Washington Federal Inc. projected late Friday that it would post a loss of $39 million for its fiscal fourth quarter, which will end Sept. 30, because of an $88 million writedown in the value of its holdings of preferred stock in Fannie Mae and Freddie Mac.
The $11.8 billion-asset Seattle thrift company also said it expects to set aside about $35 million for loan losses, or 165% more than it did in the previous quarter. It forecast that its ratio of nonperforming assets to total assets would more than double from June 30, to about 1.5% at Sept. 30.
In a note issued Monday, Paul Miller, an analyst at Friedman, Billings, Ramsey Group Inc.'s FBR Capital Markets, wrote that he considers Washington Federal "a relatively conservative underwriter, and its strong loan-to-value … ratio should keep actual losses manageable," though its earnings are being pressured by deterioration in the housing market.
"The company's speculative construction and land acquisition and development" portfolios are areas of particular concern, Mr. Miller wrote.
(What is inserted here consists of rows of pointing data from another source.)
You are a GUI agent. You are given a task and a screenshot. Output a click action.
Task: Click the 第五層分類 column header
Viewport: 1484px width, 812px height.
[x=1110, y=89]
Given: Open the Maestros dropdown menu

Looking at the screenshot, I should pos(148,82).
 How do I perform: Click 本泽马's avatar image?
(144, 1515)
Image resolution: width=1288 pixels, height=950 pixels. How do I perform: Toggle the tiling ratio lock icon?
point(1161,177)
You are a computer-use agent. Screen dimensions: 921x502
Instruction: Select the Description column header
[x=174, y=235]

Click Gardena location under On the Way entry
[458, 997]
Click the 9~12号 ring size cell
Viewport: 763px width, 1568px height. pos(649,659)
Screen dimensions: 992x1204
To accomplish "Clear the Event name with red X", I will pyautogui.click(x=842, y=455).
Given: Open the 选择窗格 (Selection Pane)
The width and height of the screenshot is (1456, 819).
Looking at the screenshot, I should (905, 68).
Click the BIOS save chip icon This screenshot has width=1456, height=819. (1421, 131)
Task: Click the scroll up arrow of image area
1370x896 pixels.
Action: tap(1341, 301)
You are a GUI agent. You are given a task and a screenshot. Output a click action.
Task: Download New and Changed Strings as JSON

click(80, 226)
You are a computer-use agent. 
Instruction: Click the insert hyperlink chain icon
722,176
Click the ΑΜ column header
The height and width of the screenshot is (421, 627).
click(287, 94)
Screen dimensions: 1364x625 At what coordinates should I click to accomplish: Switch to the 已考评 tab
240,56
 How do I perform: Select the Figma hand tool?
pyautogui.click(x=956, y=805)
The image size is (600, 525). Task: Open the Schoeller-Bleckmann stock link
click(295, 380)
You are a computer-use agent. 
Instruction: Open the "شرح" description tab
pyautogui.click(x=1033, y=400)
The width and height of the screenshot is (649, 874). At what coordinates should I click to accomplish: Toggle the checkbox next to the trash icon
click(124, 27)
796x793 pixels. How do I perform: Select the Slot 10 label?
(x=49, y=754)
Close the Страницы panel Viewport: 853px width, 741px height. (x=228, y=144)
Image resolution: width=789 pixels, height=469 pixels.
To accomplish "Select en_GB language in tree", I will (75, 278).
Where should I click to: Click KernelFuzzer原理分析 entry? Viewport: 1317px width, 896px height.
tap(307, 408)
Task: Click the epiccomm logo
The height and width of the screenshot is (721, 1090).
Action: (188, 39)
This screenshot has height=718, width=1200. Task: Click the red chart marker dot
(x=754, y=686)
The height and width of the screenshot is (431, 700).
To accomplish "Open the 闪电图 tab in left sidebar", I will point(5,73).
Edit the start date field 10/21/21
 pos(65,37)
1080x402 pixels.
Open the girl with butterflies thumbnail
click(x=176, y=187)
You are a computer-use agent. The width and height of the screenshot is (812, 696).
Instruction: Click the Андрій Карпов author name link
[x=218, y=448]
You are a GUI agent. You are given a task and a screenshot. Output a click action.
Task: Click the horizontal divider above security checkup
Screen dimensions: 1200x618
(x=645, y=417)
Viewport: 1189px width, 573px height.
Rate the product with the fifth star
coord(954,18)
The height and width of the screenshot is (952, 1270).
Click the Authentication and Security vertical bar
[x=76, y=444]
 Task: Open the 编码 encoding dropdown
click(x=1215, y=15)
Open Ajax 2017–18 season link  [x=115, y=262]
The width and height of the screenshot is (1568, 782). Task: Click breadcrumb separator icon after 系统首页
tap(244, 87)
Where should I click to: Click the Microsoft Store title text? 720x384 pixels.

Those two categories made up 13% of Washington Federal's $9.8 billion of loans at June 30.
Washington Federal said the anticipated loss would leave it with a tangible capital ratio of 9.6%, or almost twice the level required by the Office of Thrift Supervision to be considered well capitalized.
The company also projected deposit growth of 6% from a year earlier, excluding its acquisition of First Mutual Bancshares Inc.
Fannie and Freddie were put into conservatorship this month as a part of a rescue that nearly erased the market value of their preferred stock and generated losses at many banking companies that held the securities.
Washington Federal said its holdings are now worth $2 million, versus $64 million on June 30.